• _Required action_:
Once the line holding "Given: Open 'Beheben" is found in the listing below, write it out and each later line exactly, up to and including the one holding "Image resolution: width=1277".

• _The records_:
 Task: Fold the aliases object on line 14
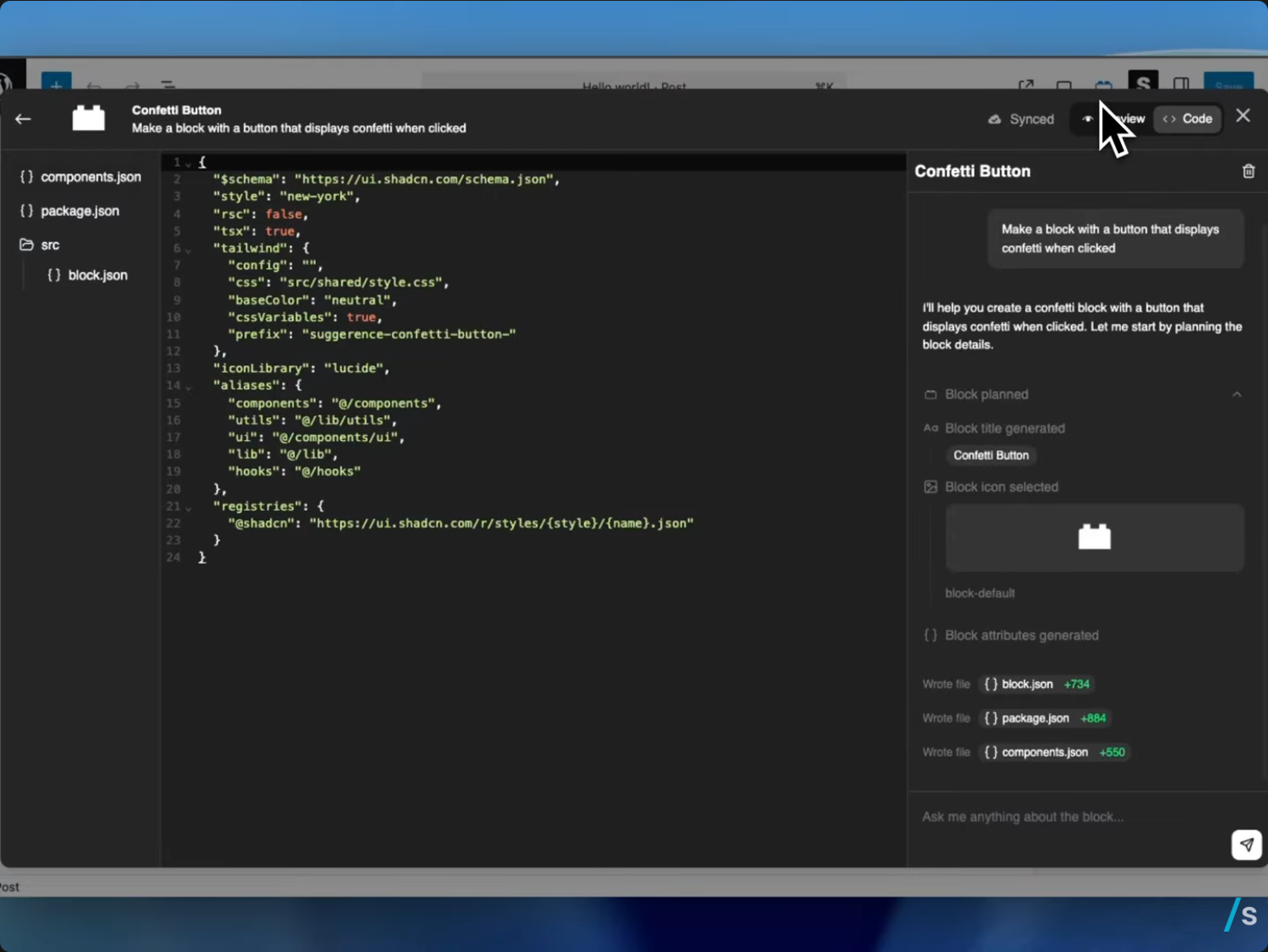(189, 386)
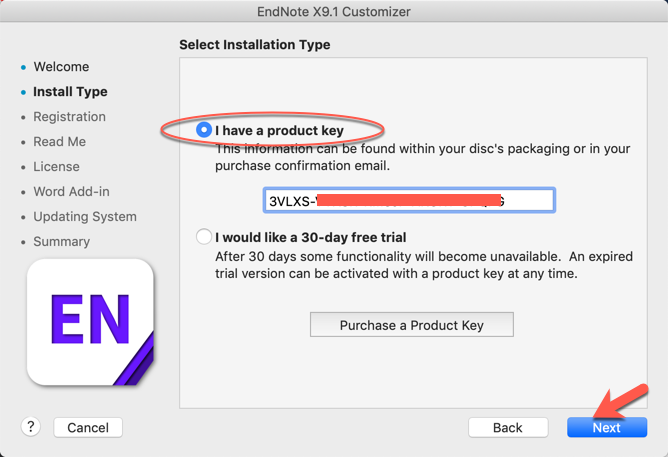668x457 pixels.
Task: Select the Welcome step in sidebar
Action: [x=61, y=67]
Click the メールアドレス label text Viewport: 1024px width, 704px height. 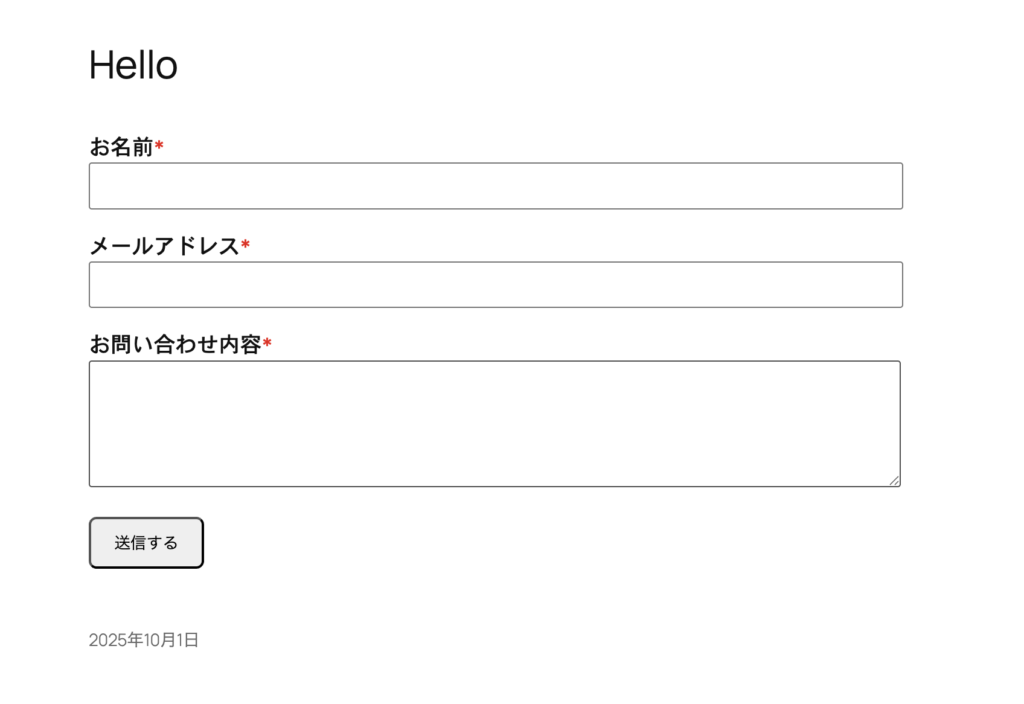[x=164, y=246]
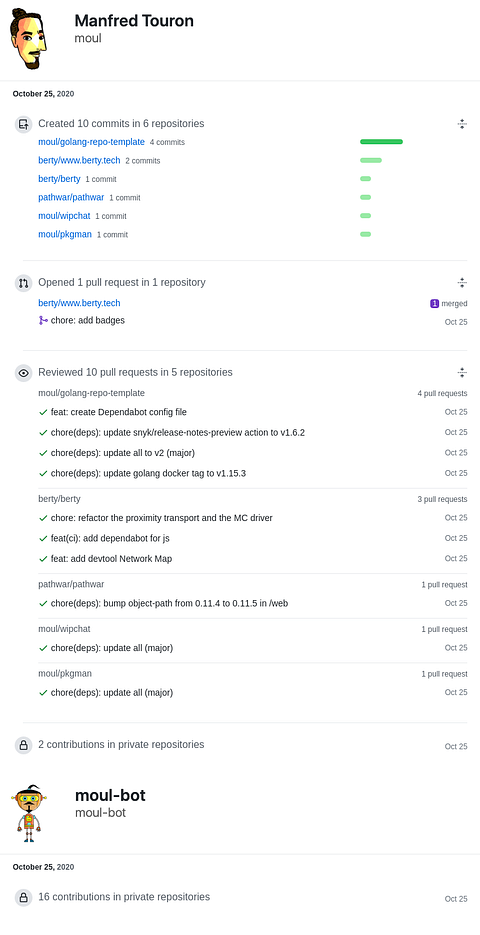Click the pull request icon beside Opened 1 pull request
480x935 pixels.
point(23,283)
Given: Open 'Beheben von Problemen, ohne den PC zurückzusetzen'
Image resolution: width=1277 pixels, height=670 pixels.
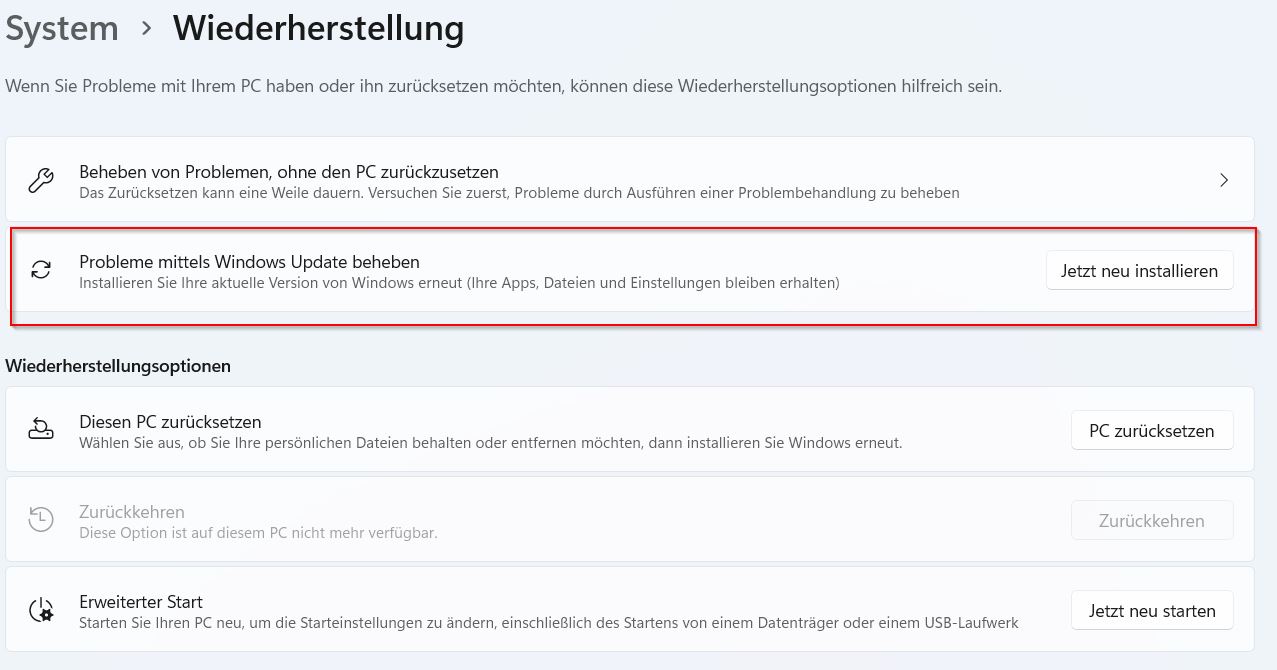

...

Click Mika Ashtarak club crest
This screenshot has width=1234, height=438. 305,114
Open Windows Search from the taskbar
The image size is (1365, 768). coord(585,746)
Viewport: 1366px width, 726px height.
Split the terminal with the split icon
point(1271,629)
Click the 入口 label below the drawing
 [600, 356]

• _Solution_:
Given: Open 'Beheben von Problemen, ohne den PC zurückzusetzen'
Image resolution: width=1277 pixels, height=670 pixels.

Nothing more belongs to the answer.